Caspase 3-GSDME signaling is involved in doxorubicin-induced pyroptosis in human podocytes
Although the major targets of chemotherapy drug-induced nephrotoxicity are renal tubular epithelial cells, podocytes also serve as target cells of doxorubicin-induced nephrotoxicity. Hence, we also sought to detect the activation state and role of the caspase 3/GSDME/pyroptosis axis in podocytes under the doxorubicin challenge. To this end, we first compared the expression of GSDME in renal tubular epithelial cells and podocytes derived from humans or mice. Results show that GSDME had much higher expression in humans than in mice (Fig. S6a). MP and mRTEC also showed GSDME activation following cisplatin or doxorubicin induction, although with low baseline expression (Fig. S6b, c). We then stimulated human podocytes with doxorubicin and observed decreased expression of synaptopodin, suggesting that doxorubicin can induce podocyte injury (Fig. S6d). Furthermore, doxorubicin-induced GSDME and caspase 3 cleavage in a concentration-dependent manner in human podocytes (Fig. S6e, f). In addition, we observed that caspase 3-directed siRNA decreased doxorubicin-induced activation of GSDME, LDH release, and the number of pyroptotic human podocytes (Fig. S6g–m). We also knocked down GSDME using GSDME siRNA (Fig. S7a), and found increased cell viability, as well as decreased doxorubicin-induced LDH release and a reduced number of pyroptotic human podocytes, without impacting caspase 3 activation (Fig. S7b–h). Taken together, these results indicate that caspase 3-GSDME signaling also plays a vital role in doxorubicin-induced pyroptosis in human podocytes.

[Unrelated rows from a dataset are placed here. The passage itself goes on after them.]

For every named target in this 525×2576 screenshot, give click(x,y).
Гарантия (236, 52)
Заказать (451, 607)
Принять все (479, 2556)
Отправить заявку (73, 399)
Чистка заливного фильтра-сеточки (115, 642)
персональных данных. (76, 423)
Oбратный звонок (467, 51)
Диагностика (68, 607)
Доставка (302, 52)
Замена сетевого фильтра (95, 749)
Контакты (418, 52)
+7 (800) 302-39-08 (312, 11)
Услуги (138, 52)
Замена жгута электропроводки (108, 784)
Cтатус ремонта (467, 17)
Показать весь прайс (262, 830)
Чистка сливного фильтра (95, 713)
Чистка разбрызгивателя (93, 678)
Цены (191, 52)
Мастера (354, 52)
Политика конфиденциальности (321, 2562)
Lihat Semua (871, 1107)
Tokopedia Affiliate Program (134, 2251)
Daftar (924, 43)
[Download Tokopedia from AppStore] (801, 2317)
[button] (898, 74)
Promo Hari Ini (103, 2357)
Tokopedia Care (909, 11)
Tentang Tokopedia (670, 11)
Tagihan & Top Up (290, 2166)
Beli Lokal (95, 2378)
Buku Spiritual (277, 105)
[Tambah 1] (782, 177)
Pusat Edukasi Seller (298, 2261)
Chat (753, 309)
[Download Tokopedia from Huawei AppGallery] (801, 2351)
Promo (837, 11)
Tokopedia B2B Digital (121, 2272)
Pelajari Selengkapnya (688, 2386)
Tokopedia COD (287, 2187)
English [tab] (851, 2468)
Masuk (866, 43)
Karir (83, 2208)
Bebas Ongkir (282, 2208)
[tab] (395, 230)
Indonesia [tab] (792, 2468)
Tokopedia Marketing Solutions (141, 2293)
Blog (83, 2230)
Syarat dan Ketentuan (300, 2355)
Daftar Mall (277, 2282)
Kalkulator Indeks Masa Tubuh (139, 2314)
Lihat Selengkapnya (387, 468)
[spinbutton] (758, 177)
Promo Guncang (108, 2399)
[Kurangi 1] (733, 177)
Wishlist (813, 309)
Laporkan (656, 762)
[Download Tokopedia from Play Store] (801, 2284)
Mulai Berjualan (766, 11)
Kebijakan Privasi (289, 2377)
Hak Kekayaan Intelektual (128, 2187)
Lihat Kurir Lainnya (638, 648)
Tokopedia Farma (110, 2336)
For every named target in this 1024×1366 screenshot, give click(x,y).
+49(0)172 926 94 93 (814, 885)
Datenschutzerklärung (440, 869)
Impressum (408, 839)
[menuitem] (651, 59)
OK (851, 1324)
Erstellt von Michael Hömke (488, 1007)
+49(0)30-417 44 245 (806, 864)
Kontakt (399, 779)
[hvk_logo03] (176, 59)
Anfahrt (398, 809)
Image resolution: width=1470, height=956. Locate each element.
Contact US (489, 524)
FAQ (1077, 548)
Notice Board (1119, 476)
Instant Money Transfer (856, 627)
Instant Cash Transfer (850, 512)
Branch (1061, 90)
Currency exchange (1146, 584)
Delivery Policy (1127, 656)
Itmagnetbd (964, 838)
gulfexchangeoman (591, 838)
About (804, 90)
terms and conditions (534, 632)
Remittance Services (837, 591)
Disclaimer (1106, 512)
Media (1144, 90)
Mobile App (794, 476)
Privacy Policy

ERK and JNK signaling mediate GSDME cleavage in the kidney in vitro and in vivo
Next, we aimed to explore the molecular mechanisms of cisplatin- or doxorubicin-induced pyroptosis in cultured HK-2 cells. ERK and JNK signaling reportedly play pivotal roles in caspase 3 activation30,31, which contributes to GSDME-dependent pyroptosis. Western blot analysis indicated that both ERK and JNK became phosphorylated in cisplatin- or doxorubicin-treated HK-2 cells (Fig. 6A, F). We then incubated HK-2 cells with the ERK inhibitor, U0126, or JNK inhibitor, SP600125 (Fig. S8a–d), to detect GSDME activation. Western blot results indicated that both U0126 and SP600125 inhibited GSDME cleavage and caspase 3 activation (Fig. 6B, G). In addition, U0126 and SP600125 increased HK-2 cell viability and decreased LDH release following cisplatin or doxorubicin induction (Fig. 6C, D, H, I). Furthermore, U0126- or SP600125-pretreated HK-2 cells exhibited decreased plasma membrane bubbling compared to cisplatin- or doxorubicin-treated HK-2 cells (Fig. 6E, J). Moreover, in vivo, both SP600125 (Fig. 7A) and U0126 (Fig. 7B) suppressed the increased serum creatinine and BUN induced by cisplatin (Fig. 7C, D). Meanwhile, the expression of kidney injury-related genes Ngal and Kim1 decreased following SP600125 and U0126 pretreatment (Fig. 7E, F). HE staining further indicated that SP600125 and U0126 alleviated renal tubular epithelial cell death compared to cisplatin-treated mice (Fig. 7G). In addition, western blot results indicated that SP600125 and U0126 decreased cisplatin-induced cleavage of renal Gsdme in mice, and caspase 3 (Fig. 7H–J), implying that ERK and JNK signaling may act as upstream regulators of GSDME-dependent pyroptosis in renal tubular epithelial cells, both in vitro and in vivo.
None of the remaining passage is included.